### Work instructions
Search the material below for the string "green" and copy each line where it appears.

### Input for this task
★ ★ ★ ★

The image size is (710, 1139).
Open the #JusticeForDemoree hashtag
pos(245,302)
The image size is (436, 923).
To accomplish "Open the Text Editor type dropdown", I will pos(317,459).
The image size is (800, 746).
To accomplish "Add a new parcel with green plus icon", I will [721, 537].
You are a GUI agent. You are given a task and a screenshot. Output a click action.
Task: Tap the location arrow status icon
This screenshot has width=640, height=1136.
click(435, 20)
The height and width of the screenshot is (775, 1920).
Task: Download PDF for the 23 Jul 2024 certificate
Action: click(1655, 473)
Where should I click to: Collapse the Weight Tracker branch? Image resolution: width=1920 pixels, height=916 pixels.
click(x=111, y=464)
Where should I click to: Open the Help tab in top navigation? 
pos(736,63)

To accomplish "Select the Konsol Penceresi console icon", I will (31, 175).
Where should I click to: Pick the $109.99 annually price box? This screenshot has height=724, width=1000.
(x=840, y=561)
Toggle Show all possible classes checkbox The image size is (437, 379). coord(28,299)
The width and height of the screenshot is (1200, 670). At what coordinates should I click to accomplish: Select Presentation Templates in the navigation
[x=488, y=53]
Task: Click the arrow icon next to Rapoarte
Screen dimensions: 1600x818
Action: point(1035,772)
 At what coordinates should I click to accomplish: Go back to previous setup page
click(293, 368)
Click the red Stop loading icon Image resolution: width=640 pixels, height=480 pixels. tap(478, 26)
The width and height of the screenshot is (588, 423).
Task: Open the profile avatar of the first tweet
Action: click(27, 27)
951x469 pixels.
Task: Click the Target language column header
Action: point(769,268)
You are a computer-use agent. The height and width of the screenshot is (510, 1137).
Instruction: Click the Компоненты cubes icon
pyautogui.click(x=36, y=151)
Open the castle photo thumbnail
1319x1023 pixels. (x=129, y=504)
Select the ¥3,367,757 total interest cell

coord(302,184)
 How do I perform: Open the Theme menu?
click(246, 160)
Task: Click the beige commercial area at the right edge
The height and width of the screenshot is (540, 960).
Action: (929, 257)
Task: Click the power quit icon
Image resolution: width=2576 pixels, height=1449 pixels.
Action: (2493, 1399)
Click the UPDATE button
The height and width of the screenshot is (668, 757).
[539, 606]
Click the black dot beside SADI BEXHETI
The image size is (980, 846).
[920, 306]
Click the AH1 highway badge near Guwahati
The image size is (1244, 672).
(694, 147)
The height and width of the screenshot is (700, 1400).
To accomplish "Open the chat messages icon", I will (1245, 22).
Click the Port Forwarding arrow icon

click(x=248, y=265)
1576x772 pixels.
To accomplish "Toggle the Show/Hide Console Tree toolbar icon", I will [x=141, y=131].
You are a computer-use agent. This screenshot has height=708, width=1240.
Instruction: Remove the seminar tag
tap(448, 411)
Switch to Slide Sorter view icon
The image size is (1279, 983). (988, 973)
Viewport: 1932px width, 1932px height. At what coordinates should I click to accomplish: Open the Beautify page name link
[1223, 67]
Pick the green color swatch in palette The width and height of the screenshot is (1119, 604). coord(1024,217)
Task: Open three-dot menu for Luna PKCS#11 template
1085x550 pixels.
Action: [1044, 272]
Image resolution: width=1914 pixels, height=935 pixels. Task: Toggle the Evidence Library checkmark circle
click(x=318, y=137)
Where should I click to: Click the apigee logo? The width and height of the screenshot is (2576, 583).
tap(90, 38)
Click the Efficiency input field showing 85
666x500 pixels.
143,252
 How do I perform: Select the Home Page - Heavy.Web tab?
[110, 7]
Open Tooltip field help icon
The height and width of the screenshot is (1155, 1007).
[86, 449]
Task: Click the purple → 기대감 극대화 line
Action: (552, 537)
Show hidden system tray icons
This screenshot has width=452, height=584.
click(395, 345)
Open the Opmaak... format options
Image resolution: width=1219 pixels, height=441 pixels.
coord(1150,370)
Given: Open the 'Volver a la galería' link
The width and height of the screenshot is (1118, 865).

★ ★ ★ ★

### Answer box
To accomplish "Add a new parcel with green plus icon", I will [721, 537].
Pick the green color swatch in palette The width and height of the screenshot is (1119, 604). coord(1024,217)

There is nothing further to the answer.